N° 107 (Suppl.), August 2008

 

 

150° ANNIVERSAIRE

DES APPARITIONS DE LA VIERGE

 

 

S.E. Mgr Jacques PERRIER

Evêque de Tarbes et Lourdes

 

En 2008, Lourdes va fêter le jubilé du 150ème anniversaire des Apparitions. Mais qu'est-ce qu'un jubilé? Nous devrions le savoir puisque le Grand Jubilé de l'an 2000 n'est pas encore très éloigné. Mais rafraîchissons, quand même, nos souvenirs. 
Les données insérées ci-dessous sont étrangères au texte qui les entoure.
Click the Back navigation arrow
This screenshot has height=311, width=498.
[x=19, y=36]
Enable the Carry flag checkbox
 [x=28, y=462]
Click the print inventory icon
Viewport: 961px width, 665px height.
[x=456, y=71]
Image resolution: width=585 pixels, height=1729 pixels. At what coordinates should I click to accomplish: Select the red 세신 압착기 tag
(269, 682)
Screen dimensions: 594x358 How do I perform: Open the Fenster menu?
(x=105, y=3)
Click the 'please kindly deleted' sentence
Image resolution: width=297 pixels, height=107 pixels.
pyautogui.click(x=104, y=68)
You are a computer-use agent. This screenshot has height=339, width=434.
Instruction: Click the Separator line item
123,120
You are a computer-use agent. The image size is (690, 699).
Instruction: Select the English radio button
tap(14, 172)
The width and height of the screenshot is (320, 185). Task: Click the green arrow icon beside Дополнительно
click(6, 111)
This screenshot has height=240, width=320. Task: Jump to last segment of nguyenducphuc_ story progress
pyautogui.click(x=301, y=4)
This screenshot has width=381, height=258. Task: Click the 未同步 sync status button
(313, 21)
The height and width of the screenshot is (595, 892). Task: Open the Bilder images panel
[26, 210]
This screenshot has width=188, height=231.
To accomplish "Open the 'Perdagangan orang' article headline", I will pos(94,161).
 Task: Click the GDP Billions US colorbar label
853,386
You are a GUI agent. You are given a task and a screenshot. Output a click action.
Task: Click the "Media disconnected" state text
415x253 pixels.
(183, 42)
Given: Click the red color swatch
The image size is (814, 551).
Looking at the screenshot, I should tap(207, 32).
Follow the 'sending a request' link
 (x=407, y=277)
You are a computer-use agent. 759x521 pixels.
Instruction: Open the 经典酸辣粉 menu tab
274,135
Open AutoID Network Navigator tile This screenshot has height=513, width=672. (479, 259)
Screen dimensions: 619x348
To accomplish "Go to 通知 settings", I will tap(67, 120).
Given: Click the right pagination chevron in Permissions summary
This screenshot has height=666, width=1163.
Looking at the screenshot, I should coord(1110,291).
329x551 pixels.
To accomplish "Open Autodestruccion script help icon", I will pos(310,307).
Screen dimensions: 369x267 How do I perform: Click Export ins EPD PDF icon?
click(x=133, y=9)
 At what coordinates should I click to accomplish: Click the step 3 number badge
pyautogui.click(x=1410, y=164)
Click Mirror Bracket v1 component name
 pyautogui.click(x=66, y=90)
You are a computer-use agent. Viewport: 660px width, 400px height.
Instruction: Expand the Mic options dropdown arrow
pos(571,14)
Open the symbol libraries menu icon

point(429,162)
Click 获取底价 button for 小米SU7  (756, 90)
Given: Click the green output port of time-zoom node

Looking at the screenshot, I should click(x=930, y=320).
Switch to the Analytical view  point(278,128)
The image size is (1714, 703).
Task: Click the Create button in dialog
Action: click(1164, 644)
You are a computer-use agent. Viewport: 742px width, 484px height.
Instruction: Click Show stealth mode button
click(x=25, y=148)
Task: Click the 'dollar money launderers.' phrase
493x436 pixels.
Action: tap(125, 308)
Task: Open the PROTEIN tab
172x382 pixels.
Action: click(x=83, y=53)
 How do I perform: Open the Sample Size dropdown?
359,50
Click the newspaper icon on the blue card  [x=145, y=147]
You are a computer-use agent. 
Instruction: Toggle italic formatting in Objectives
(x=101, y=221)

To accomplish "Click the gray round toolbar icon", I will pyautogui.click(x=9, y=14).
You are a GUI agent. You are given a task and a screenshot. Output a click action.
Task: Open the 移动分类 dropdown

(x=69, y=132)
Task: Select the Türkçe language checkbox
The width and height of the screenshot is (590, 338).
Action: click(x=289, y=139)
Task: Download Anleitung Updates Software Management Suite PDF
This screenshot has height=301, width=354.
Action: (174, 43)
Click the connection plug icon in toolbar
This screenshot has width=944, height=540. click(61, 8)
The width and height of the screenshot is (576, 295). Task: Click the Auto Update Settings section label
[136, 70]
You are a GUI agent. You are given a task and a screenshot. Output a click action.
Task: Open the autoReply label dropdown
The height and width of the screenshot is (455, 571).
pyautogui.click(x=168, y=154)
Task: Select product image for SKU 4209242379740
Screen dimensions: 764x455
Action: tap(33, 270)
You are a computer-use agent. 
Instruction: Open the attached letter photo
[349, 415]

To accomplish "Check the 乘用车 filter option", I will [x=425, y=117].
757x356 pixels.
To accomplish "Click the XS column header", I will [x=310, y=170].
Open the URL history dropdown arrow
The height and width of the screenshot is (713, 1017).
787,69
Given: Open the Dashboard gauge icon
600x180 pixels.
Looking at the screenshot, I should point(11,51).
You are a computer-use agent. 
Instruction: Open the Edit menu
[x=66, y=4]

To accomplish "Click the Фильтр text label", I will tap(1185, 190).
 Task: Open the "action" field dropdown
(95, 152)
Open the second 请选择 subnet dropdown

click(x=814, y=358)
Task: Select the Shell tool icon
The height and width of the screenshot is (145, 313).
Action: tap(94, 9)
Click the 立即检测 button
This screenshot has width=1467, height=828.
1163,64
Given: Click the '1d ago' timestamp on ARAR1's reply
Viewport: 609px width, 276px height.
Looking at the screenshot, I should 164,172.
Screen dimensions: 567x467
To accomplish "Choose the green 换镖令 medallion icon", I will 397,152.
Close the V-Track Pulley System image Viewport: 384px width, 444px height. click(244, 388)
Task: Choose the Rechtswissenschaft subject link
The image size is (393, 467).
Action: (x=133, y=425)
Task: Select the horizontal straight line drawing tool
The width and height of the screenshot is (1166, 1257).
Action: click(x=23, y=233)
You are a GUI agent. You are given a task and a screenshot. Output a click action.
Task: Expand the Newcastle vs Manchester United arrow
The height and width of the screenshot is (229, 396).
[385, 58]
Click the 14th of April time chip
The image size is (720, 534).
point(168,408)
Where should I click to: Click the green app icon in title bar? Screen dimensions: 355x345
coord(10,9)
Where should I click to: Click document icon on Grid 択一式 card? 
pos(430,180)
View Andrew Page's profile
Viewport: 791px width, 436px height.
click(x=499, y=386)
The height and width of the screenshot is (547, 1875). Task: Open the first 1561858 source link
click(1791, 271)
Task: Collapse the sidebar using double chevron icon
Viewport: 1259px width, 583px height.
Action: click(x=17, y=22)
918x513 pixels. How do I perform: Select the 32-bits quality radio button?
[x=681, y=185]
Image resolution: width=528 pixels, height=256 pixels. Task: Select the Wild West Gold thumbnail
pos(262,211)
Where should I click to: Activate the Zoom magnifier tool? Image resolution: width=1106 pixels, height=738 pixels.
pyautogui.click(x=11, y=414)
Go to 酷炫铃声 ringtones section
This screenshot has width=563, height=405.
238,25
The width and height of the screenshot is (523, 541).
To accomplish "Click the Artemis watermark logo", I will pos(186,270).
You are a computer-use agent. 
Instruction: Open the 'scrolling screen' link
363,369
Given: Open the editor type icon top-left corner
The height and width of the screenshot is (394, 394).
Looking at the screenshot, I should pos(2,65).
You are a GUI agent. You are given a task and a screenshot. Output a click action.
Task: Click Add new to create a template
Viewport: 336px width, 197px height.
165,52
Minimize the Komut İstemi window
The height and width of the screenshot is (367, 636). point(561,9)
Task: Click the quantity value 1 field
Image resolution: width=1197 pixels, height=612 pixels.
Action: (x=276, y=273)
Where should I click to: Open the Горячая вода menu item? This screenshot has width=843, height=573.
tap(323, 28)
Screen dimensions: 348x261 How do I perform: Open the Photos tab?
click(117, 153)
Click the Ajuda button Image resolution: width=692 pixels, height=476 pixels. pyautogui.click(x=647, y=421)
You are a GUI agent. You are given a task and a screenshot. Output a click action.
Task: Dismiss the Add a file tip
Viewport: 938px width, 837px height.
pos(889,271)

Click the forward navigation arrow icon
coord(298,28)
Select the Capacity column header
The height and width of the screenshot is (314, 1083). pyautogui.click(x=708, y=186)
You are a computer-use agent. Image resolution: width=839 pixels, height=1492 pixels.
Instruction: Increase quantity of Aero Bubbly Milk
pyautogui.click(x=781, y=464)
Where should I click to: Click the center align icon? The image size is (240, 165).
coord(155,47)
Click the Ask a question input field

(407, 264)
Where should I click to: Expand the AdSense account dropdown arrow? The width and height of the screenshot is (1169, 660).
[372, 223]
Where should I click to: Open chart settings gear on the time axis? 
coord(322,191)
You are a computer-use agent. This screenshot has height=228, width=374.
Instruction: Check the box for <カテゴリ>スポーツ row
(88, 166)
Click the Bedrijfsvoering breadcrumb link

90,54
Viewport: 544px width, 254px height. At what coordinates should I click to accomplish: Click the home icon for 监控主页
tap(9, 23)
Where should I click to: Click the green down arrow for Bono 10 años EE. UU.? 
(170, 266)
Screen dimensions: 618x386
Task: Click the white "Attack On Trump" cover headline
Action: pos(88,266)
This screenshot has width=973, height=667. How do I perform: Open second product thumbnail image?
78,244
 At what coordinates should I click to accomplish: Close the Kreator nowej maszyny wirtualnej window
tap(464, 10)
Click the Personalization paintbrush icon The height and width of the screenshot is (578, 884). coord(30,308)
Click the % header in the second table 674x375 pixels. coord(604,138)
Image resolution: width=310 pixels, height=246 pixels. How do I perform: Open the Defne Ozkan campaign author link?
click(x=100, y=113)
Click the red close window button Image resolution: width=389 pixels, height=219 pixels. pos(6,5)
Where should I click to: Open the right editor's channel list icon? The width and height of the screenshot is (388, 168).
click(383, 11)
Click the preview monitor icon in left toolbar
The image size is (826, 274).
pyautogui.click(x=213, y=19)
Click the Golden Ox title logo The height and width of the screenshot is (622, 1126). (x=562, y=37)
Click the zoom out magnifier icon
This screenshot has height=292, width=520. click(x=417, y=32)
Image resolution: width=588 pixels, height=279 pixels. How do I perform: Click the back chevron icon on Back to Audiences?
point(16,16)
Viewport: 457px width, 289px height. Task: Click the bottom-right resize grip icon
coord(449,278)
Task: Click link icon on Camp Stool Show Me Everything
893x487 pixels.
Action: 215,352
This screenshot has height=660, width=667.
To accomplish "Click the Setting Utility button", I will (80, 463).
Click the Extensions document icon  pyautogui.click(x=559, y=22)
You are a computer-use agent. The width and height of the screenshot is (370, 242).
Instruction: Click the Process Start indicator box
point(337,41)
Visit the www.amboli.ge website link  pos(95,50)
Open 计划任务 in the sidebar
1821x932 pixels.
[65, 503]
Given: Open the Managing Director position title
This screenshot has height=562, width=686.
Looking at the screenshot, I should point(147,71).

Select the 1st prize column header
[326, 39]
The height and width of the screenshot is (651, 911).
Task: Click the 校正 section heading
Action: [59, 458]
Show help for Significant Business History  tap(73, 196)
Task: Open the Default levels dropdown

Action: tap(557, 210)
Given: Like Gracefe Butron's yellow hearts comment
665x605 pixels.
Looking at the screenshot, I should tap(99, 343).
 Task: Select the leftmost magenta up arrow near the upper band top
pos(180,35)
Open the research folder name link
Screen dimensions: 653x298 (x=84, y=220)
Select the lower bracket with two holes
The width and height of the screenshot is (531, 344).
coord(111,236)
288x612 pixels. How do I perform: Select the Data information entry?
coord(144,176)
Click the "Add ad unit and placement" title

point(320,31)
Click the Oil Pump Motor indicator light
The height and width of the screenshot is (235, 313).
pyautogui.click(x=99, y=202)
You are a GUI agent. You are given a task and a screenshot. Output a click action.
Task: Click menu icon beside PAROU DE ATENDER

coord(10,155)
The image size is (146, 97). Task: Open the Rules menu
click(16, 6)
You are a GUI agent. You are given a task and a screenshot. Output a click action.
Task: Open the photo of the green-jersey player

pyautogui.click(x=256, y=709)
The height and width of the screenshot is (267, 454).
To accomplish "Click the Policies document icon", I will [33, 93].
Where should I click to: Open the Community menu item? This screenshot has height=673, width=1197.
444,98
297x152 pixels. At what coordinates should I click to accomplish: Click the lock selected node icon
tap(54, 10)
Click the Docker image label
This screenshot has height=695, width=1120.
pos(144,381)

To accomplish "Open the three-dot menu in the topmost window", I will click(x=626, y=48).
Remontons aux temps bibliques

L'origine du jubilé est biblique. Il faut repartir d'assez loin. L'Ecriture nous dit que, le 7ème jour, Dieu se reposa de toute l'oeuvre de création qu'il avait accomplie. L'homme étant à l'image et ressemblance de Dieu, il doit, lui aussi, se reposer le 7ème jour: c'est le sabbat. Mais l'homme est aussi un terrien. La terre a donc, elle aussi, droit au repos. C'est l'origine, tous les sept ans, de l'année «sabbatique». Elle est devenue une institution pour les universitaires américaines mais, à l'origine, il s'agit d'agriculture. Pendant l'année sabbatique, il est interdit à l'homme de travailler la terre, pour que celle-ci se repose. L'homme doit cultiver la terre mais non l'exploiter au point de l'épuiser: sage vision!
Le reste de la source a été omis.